International Schools Group (ISG)

School Nurse

Notes from the Nurse's Office


The brain is made up of soft tissue and is cushioned by blood and spinal fluid.  When someone gets a blow to the head or his/her head hits something very hard, the brain suddenly shifts inside the skull and can knock against the skulls bony surface.  A concussion is a temporary change in the way the brain works when it is suddenly moved or jarred in this way.

Concussions can last a few moments or a person may be unconscious (knocked out or passed out) for a couple of minutes or longer.

Signs of concussion and/or head injury include:

  • Severe headache
  • Excessive drowsiness
  • Nausea and vomiting
  • Double vision, or pupils of different sizes
  • Loss of muscle coordination, such as walking strangely, or staggering
  • Any unusual behaviour such as confusion, irregular breathing, or dizziness
  • Bleeding or discharge from the ears

Can concussions be prevented?

Injuries happen.  But the best way to prevent a concussion is to take care of your head.

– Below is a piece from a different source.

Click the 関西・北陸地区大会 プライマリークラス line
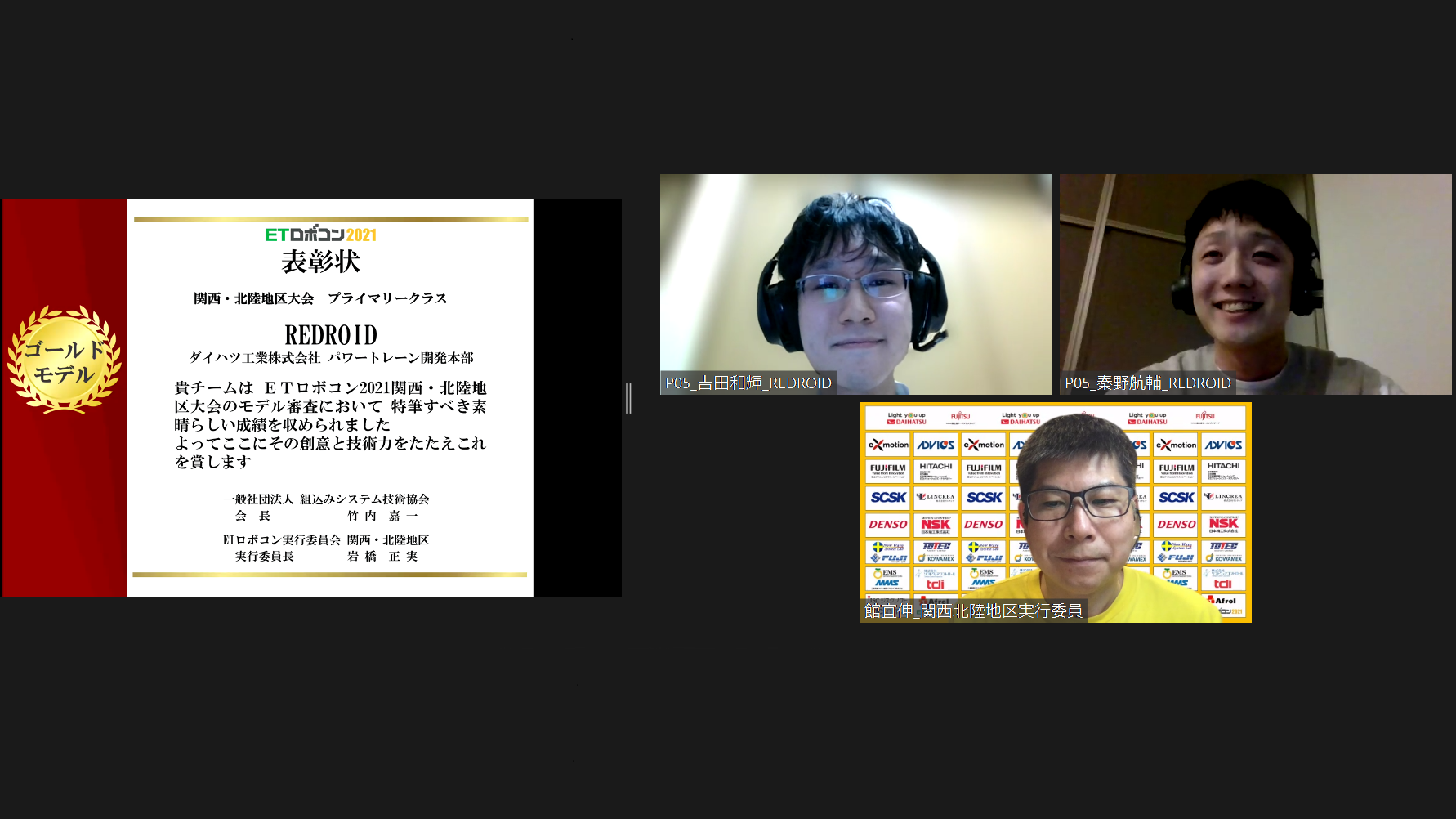 (x=320, y=298)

  • Always wear a seatbelt in a car.
  • When walking across the street, always look both ways and obey all street lights and traffic signs. 
  • Always use a crosswalk.
  • Wear helmets or headgear and other safety equipment when riding a bike, riding motorized bikes or vehicles skateboarding, riding a scooter and playing contact sports.

If you use your head, you can protect your head!